Exercise objective >>
In the records below, the line with "LEARN (979, 60)" opens the range and the line with "Admissions (744, 336)" closes it; print that range exactly and nothing else.

Listed records >>
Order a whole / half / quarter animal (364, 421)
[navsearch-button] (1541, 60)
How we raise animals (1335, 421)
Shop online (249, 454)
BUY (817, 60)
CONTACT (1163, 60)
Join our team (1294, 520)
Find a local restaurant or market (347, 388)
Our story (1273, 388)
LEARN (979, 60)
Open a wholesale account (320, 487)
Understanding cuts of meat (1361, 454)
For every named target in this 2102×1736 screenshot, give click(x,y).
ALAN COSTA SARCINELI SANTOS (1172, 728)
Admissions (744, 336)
==
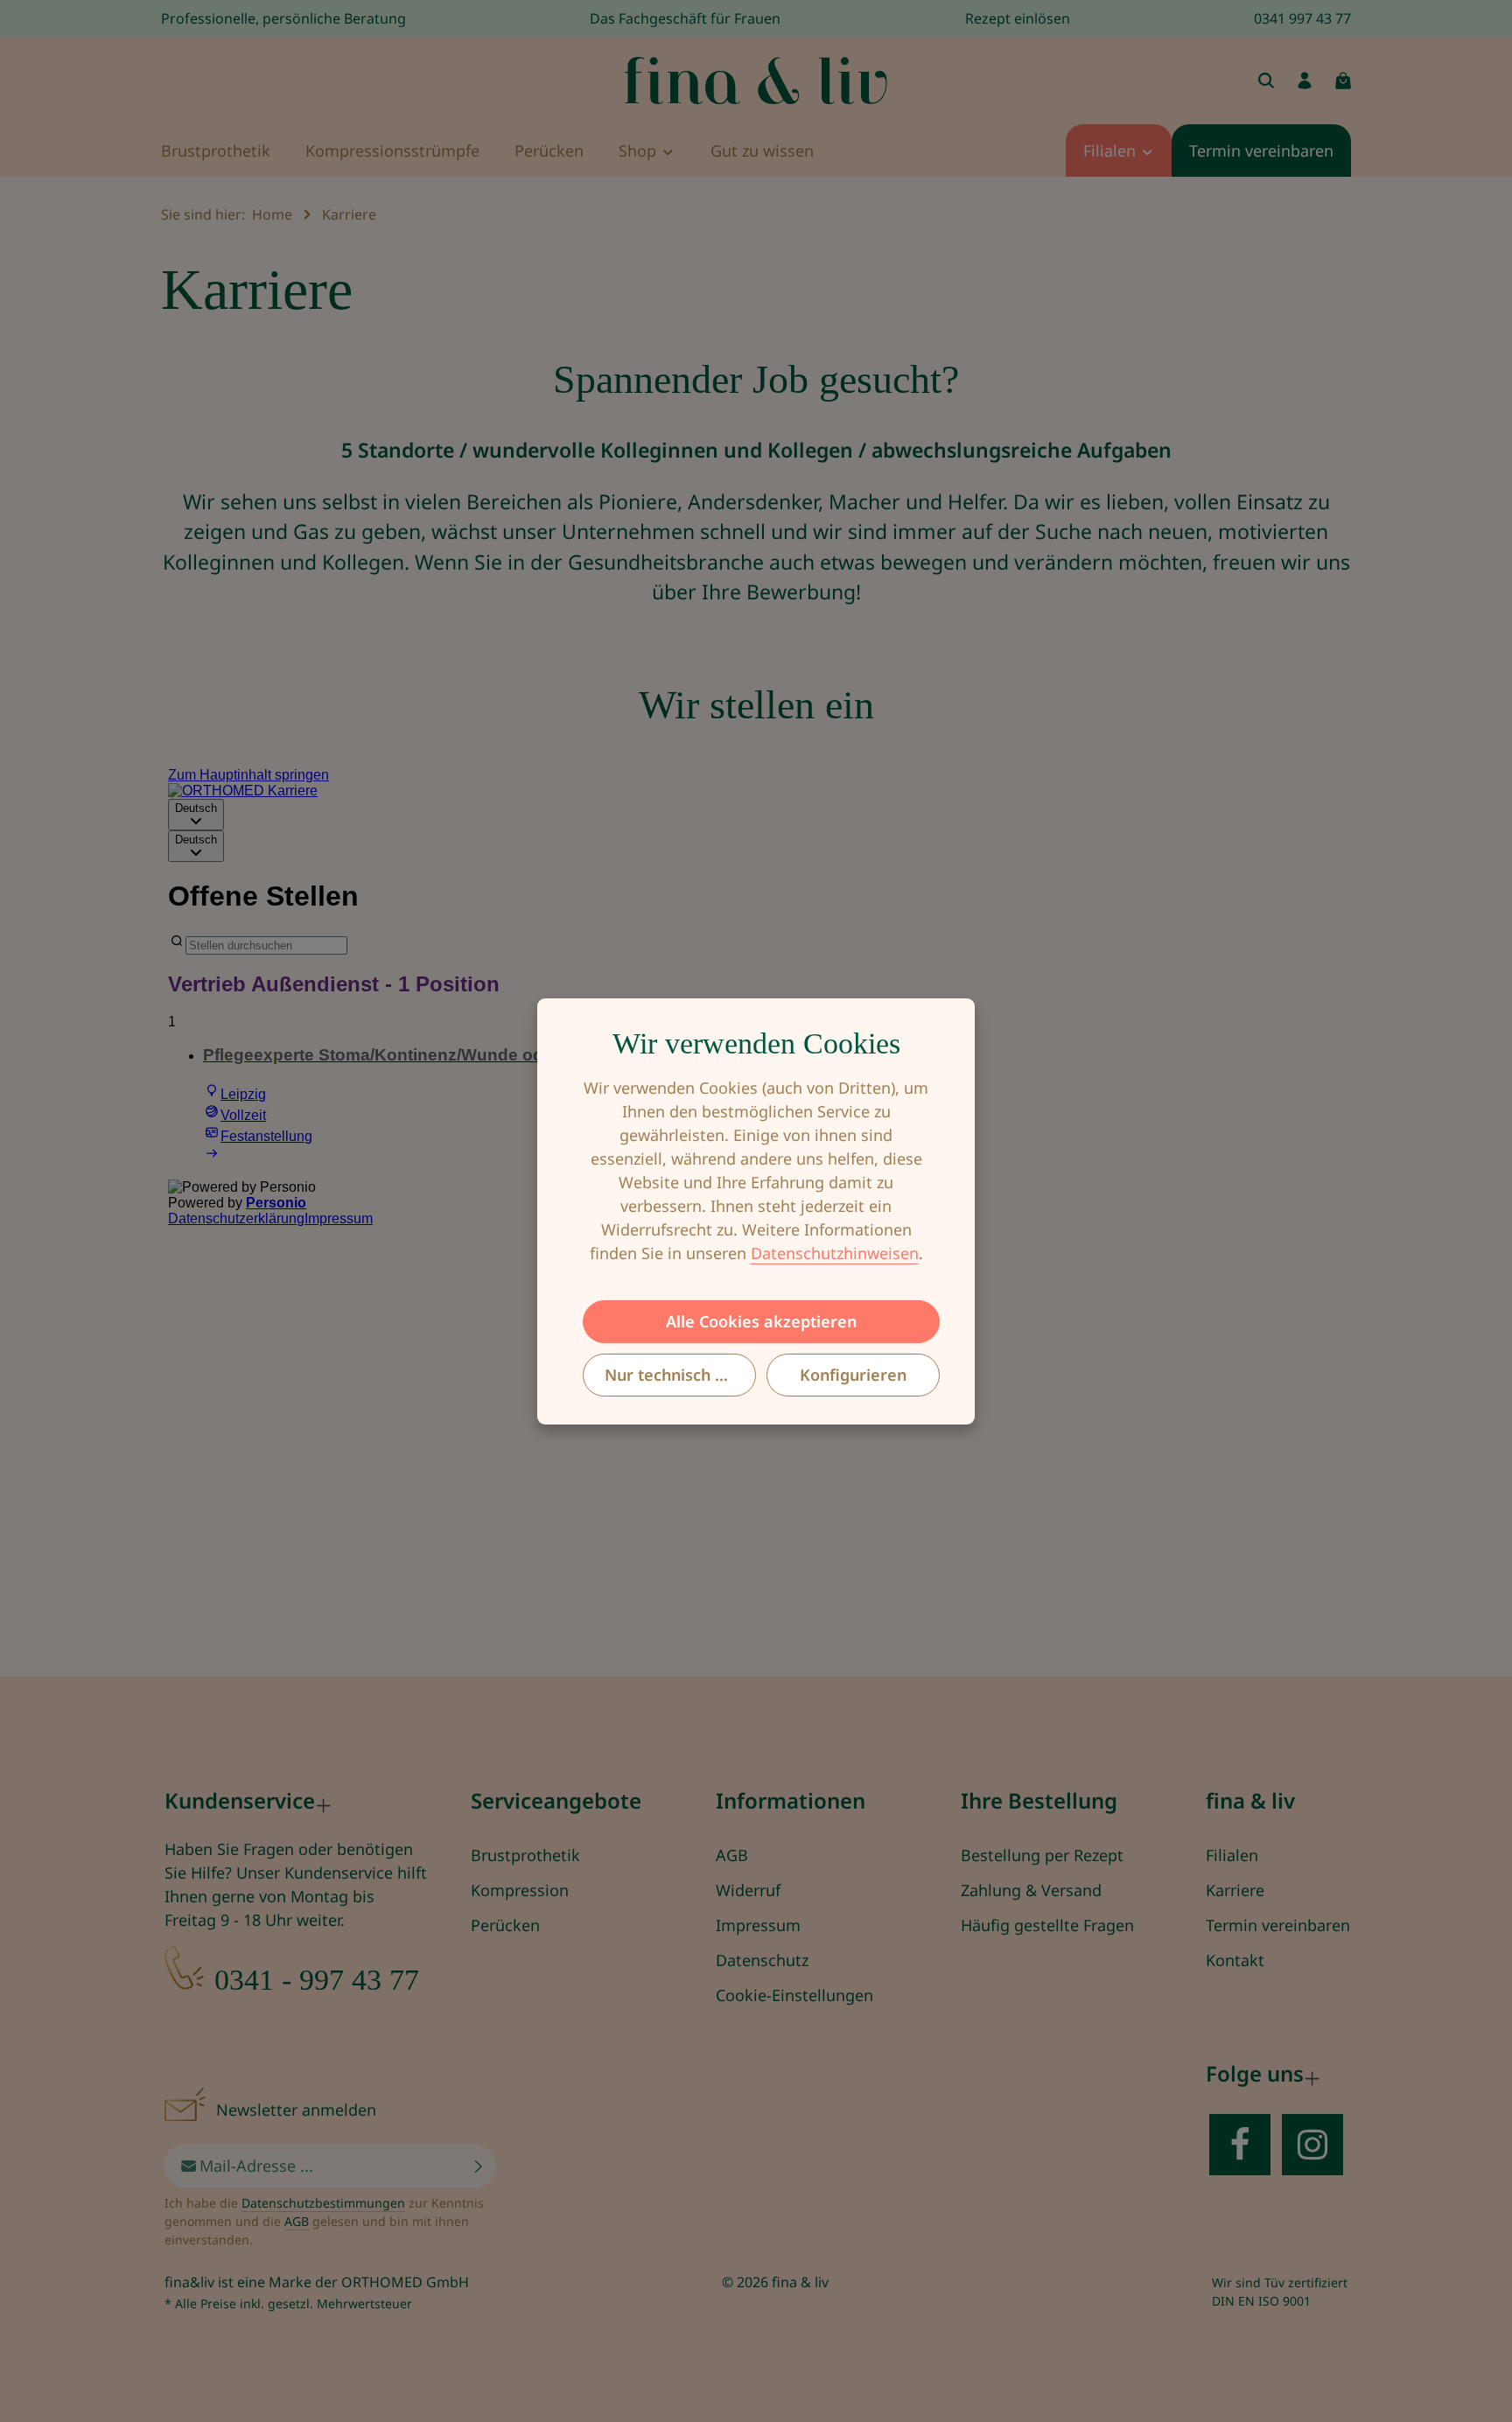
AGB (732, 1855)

Task answer >>
LEARN (979, 60)
Open a wholesale account (320, 487)
Understanding cuts of meat (1361, 454)
For every named target in this 2102×1736 screenshot, give click(x,y).
ALAN COSTA SARCINELI SANTOS (1172, 728)
Admissions (744, 336)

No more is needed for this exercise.